**TEXTE SOURCE:**
>>>

La Safer sème la discorde chez les soutiens de Gabriel Serville
Agriculture

La Safer sème la discorde chez les soutiens de Gabriel Serville

Gérôme GUITTEAU ; g.guitteau@agmedias.fr
Gabriel Serville a tenu une conférence publique, lundi à 18h30 à Suzini, sur la Safer afin de mettre un terme aux ragots sur sa personne. Il est accompagné du vice-président de la CTG, déléguè à l'agriculture, son fidèle compagnon politique, Roger Aron.
Gabriel Serville a tenu une conférence publique, lundi à 18h30 à Suzini, sur la Safer afin de mettre un terme aux ragots sur sa personne. Il est accompagné du vice-président de la CTG, déléguè à l'agriculture, son fidèle compagnon politique, Roger Aron. • G. GUITTEAU

Le président de la Collectivité territoriale a voulu répondre aux différentes attaques qu'il reçoit sur les réseaux sociaux de la part des soutiens de Christian Epailly président de la Société d'aménagement foncier et d'établissement rural (Safer).

“Pendant qu'on se chamaille, Paris rigole”, tance Gabriel Serville dés le début de la conférence publique, lundi à 18h30 dans la salle de l'Assemblée plénière, à Suzini, sur la situation de la Société d’aménagement foncier et d’établissement rural (Safer) de Guyane.

<<<

**CONSIGNES:**
A. Reformulez plus brièvement le paragraphe de l'article sur la Safer qui commence par « Le président de la Collectivité territoriale a voulu répondre » en conservant ses faits principaux.
B. Indiquez, d'après l'article sur la Safer, dans quelle salle Gabriel Serville a tenu sa conférence publique.

**DONNÉES FOURNIES:**
>>>

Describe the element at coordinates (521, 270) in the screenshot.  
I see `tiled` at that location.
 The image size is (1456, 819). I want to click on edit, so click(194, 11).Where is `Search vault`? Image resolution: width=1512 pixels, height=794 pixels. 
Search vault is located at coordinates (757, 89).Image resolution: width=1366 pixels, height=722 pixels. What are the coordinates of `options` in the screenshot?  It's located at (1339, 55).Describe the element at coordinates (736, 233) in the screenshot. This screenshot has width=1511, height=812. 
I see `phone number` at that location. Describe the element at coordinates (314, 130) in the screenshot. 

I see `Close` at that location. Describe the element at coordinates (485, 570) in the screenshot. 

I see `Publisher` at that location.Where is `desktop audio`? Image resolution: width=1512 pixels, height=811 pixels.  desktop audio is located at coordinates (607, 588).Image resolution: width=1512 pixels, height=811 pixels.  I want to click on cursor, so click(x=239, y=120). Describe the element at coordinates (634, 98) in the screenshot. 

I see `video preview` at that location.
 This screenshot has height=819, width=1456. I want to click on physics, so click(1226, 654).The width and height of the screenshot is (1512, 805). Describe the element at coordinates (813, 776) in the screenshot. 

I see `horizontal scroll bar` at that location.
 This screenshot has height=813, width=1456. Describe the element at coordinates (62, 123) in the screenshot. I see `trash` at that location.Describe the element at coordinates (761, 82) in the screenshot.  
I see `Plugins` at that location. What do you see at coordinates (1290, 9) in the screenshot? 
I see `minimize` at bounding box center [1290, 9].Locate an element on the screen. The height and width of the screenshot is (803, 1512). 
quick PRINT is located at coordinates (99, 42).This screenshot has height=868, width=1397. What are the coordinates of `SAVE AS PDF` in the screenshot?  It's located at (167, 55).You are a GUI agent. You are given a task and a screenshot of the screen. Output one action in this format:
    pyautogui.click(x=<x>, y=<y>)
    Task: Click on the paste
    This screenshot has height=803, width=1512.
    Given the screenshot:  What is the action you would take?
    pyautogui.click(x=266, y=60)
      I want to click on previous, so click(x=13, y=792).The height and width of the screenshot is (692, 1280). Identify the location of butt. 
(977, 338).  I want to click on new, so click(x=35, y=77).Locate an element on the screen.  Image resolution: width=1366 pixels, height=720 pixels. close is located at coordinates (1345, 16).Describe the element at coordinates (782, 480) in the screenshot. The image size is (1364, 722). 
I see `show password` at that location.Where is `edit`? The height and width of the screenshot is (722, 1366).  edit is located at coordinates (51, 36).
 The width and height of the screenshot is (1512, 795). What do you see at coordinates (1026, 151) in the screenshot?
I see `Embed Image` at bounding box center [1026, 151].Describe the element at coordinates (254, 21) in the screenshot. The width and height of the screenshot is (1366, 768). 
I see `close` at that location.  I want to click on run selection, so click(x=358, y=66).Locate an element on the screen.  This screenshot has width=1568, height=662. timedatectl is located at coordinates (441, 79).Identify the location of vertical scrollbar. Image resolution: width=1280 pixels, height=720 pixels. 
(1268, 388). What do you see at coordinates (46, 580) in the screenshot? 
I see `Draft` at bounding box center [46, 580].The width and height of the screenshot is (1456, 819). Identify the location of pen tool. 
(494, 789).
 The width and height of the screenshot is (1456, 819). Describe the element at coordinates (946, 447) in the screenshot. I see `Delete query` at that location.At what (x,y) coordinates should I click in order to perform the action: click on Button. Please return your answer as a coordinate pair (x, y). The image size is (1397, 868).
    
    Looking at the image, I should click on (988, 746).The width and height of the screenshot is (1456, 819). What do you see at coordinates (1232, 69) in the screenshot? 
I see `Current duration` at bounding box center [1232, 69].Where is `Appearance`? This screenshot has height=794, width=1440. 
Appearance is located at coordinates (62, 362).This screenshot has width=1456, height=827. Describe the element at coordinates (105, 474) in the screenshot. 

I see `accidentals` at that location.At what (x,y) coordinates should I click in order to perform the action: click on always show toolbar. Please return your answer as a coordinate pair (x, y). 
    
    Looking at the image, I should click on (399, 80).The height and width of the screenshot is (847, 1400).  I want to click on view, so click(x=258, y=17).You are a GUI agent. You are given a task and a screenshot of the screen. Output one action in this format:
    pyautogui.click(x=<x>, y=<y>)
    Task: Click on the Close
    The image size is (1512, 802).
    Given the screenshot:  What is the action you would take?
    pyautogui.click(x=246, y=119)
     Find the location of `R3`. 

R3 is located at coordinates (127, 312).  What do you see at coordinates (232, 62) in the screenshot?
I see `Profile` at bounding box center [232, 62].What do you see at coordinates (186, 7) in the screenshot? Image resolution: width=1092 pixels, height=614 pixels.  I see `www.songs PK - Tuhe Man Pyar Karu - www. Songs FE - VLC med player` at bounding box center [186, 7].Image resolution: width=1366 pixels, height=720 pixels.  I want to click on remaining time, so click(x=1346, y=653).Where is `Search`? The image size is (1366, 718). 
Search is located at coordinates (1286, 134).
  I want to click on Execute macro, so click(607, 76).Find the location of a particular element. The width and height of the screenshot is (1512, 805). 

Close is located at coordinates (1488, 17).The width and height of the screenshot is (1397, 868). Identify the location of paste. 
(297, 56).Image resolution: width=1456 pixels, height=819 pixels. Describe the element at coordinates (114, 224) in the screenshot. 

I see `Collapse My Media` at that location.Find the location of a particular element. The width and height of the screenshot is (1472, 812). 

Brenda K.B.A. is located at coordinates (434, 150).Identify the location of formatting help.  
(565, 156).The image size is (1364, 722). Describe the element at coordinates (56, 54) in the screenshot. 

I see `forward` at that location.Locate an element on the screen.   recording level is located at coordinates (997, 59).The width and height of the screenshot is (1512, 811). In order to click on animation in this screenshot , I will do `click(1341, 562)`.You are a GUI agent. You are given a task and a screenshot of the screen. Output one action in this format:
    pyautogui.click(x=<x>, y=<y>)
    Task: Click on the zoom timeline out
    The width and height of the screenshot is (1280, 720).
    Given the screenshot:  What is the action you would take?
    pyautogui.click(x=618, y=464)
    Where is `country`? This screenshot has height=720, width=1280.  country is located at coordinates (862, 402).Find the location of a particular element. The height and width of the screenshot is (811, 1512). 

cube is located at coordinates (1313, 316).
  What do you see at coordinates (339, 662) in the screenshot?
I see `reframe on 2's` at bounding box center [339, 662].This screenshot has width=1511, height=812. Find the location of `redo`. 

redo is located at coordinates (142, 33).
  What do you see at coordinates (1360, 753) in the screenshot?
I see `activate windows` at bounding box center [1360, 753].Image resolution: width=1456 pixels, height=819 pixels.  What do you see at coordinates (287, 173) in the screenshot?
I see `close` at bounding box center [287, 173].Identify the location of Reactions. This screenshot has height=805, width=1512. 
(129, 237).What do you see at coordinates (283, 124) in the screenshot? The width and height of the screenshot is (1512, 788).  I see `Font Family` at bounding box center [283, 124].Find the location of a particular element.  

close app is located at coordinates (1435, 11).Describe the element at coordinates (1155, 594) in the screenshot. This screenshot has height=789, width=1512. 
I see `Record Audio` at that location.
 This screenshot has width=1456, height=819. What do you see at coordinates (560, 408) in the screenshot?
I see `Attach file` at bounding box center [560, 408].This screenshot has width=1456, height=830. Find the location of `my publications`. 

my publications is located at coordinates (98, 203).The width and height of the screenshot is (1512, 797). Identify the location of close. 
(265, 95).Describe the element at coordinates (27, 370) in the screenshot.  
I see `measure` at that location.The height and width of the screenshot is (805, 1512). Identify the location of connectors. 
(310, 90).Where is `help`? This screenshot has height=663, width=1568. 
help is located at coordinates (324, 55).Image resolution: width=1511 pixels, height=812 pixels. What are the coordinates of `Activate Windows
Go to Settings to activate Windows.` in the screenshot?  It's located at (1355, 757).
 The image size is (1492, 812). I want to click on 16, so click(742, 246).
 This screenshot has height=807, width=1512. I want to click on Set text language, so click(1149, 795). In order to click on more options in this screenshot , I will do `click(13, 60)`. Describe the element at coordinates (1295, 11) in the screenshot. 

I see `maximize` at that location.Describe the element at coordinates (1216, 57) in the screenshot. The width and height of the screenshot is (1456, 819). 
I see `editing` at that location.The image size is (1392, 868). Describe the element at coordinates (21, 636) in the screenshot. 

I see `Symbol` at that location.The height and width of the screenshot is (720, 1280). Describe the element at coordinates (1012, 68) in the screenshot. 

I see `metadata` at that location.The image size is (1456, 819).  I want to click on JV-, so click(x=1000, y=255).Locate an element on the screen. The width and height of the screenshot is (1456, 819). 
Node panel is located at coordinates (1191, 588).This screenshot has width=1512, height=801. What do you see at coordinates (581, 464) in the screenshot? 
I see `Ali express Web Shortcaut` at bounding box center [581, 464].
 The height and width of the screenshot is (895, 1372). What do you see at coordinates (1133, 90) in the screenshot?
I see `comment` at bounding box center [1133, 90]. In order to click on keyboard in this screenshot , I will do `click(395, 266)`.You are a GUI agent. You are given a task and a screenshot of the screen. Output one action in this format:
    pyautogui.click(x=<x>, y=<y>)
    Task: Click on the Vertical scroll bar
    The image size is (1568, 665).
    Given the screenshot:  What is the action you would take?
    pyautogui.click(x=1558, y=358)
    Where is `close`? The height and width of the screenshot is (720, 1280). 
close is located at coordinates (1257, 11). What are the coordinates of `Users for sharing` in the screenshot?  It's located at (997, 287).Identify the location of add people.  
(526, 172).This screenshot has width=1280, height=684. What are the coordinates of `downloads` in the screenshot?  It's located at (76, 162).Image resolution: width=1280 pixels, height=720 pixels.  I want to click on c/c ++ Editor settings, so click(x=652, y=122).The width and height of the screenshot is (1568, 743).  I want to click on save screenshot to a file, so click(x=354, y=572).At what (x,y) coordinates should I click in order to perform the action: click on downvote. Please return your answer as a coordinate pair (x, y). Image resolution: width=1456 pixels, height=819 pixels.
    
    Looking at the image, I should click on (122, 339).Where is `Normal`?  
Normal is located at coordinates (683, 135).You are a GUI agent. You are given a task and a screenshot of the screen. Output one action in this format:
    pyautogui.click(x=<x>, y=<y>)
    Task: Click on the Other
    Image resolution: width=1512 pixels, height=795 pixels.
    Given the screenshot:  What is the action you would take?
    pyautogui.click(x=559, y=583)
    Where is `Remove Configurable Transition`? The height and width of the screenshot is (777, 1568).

<<<

**RÉPONSES CORRECTES:**
A. Le président de la Collectivité territoriale a répondu aux attaques dont il fait l'objet sur les réseaux sociaux de la part des soutiens de Christian Epailly, président de la Société d'aménagement foncier et d'établissement rural (Safer).

B. Dans la salle de l'Assemblée plénière, à Suzini.